Zeit des "päpstlichen Hofstaats" ist vorbei
Nach Ansicht des Abtprimas der Benediktiner, Notker Wolf, ist die Zeit des "päpstlichen Hofstaats" endgültig vorbei. Mit Benedikt XVI. sei die Barockzeit abgeschlossen worden, außerdem habe dieser mit seinem Rücktritt auch die Überhöhung des Papstamtes auf die "normale menschliche Ebene" gebracht, sagte Wolf der "Passauer Neuen Presse" (Dienstag-Ausgabe). Franziskus setze diesen Weg nun unbeirrt fort.
Zugleich zeigte sich der Ordensmann überzeugt, dass die Spiritualität der Heiligen Benedikt und Franziskus, die sich die Päpste als Namenspatrone aussuchten, über diese einen Einfluss auf die Gestaltung der Kirche genommen habe. Bei Benedikt XVI. sei dies geschehen im Sinne einer würdigen Liturgie, des Prinzips, "Christus solle nichts vorgezogen werden". Franziskus dagegen betone die Armut Christi. Der jetzige Papst mache zudem mit dem synodalen Prinzip ernst, alle Ortskirchen in die Gesamtlenkung der Kirche einzubeziehen. Er verstehe darunter nicht nur die Bischöfe, sondern eben auch die Gläubigen. "Aus einer rein lehrenden Kirche wird eine hörende", betonte der Abtprimas.
Die katholische Kirche in Mitteleuropa sieht Wolf derzeit in einer Glaubenskrise, "ohne dass es hinreichend bemerkt wird". Nach der Papstwahl sei aus Deutschland sofort der Ruf nach einer Strukturreform gekommen. Seiner Auffassung nach braucht es aber zuerst eine Erneuerung des Glaubens sowie des Umgangs mit den Gläubigen und der Gläubigen untereinander. Danach könnten Strukturreformen erfolgen. Strukturen aber hätten noch nie Leben und Glauben erzeugt.

════════════════════

_Aufgabe_
Was braucht es laut dem Textauszug zuerst, bevor Strukturreformen erfolgen können?

_Daten zur Auswertung_
════════════════════

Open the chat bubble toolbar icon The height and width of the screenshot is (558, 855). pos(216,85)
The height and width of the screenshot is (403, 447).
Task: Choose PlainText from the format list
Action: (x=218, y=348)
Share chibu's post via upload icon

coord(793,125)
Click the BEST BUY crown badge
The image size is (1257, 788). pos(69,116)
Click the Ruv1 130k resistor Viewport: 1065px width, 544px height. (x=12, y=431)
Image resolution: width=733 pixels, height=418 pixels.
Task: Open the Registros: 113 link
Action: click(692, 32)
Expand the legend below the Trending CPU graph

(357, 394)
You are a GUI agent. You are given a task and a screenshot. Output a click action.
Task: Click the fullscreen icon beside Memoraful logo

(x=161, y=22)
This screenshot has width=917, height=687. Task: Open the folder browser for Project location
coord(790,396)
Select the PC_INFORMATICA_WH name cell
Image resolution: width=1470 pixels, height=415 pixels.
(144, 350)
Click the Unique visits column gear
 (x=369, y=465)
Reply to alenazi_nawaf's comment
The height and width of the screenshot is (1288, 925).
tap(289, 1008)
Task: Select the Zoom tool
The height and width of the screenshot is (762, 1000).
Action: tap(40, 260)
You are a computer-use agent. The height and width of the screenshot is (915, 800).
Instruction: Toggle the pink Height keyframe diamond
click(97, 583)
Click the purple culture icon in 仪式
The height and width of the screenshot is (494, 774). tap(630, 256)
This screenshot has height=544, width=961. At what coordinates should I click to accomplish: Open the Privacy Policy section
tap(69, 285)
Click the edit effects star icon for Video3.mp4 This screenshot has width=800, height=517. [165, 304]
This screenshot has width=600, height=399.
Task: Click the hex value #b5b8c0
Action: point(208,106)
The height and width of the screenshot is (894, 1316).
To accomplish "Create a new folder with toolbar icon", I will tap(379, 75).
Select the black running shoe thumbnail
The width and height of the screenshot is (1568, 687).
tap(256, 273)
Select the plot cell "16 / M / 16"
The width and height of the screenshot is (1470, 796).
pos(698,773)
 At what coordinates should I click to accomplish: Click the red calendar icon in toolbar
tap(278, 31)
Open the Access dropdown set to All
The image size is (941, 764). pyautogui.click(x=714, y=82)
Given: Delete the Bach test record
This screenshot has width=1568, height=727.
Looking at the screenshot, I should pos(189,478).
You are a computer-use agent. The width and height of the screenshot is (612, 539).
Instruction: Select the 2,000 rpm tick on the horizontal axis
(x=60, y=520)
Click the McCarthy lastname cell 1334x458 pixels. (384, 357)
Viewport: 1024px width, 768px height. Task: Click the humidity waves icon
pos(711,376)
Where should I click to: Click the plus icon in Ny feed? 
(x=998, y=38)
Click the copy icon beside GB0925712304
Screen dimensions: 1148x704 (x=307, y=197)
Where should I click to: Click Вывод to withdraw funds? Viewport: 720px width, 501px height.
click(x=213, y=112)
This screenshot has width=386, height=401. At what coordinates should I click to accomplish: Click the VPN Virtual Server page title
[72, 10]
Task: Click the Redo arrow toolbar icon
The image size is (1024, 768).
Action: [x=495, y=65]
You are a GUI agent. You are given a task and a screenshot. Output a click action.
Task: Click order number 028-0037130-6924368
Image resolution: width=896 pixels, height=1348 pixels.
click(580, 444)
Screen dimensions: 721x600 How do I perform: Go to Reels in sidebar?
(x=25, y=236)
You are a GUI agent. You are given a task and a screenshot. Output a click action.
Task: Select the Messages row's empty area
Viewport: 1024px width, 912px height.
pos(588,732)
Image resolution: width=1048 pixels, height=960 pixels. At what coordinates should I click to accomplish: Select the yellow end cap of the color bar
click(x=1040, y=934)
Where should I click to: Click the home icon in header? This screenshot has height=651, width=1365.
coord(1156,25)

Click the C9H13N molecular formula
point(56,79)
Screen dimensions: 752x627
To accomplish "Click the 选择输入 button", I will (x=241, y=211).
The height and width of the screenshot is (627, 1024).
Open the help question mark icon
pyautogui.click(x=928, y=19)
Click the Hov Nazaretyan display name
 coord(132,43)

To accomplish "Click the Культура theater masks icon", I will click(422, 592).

════════════════════

_Ergebnis_
Zuerst braucht es eine Erneuerung des Glaubens sowie des Umgangs mit den Gläubigen und der Gläubigen untereinander.